# Deer processing/fish cleaning table-Ideas needed



## breaknockspeed (Jan 9, 2007)

For fish, I use an old ironing board. Light and easy to set up.


----------



## kawabunga (Oct 21, 2009)

Around here lots of old stainless sinks from restaurants are used, I have an old refer door that I'm going to put legs on.
The ironing board sounds like a good lightweight idea, I think those folding plastic tables would work great too, ive topped them with plywood to use as a worktable also.


----------



## animal killer (Sep 16, 2009)

Tailgate of the truck for ducks, geese, pheasants, and fish. I nice heavy duty camping table for deer.


----------



## rcmjr (Jan 31, 2007)

watch for a kitchen to be remodeled then get the old counter tops.....works great!!


----------



## 419deerhunter (Oct 9, 2009)

use the trunk on my Honda for fish right now and its at just the right height I think there is still some blood on there from last years walleye run lol. I do like the ironing board idea though


----------



## shott8283 (Sep 20, 2007)

im in the same boat, i need to set up something clean and easy to use for my start processing my own deer, spending 90 bux a deer makes it expensive every year on top of all the other hunting junk i cant stop myself from buying


----------



## petrey10 (Oct 24, 2008)

90 bucks to process ur deer?? wow I am sorry but I wouldn't be complaining about that around here... I just took in a 250 pound buck and came back with 183 pounds of meat and it cost me 500 bucks....... granted I got lots of sticks but still.... come on....


----------



## shott8283 (Sep 20, 2007)

petrey10 said:


> 90 bucks to process ur deer?? wow I am sorry but I wouldn't be complaining about that around here... I just took in a 250 pound buck and came back with 183 pounds of meat and it cost me 500 bucks....... granted I got lots of sticks but still.... come on....
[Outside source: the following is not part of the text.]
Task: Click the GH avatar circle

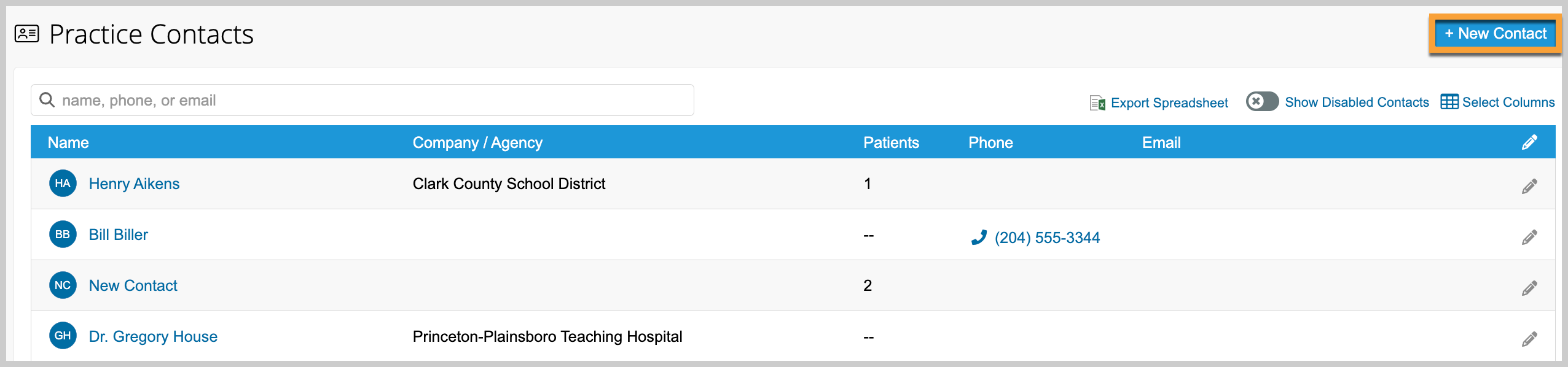Action: click(63, 336)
::GASP:: i have NEVER heard of anyone charging that much, jesus tap dancing christ, you can buy a half a steer for that much cabage! im in the wrong business. I thought I was paying alot for that, spend 90 on a 150 lbs doe, and thats with pork added to all the ground, - loins,straps,top steaks, roasts, and 4 lbs of italian sausage made....


you REALLY need to learn to cut your own deer.


----------



## Teh Wicked (Jul 30, 2009)

Stainless steel is nice and all, buts it pricey...

You can build a top of the line cutting table with nothing more than a piece of Starboard, some stainless screws and a jigsaw. Starboard is a heavily used product in the Marine world and is probably one of the most durable non-metal materials on the planet. I have helped make a few dockside cutting tables for fish cleaning. Best thing about them is its modified much like wood, so you can screw it down to anything, cut holes in it for knife holders, plumb water hoses to it for rinsing.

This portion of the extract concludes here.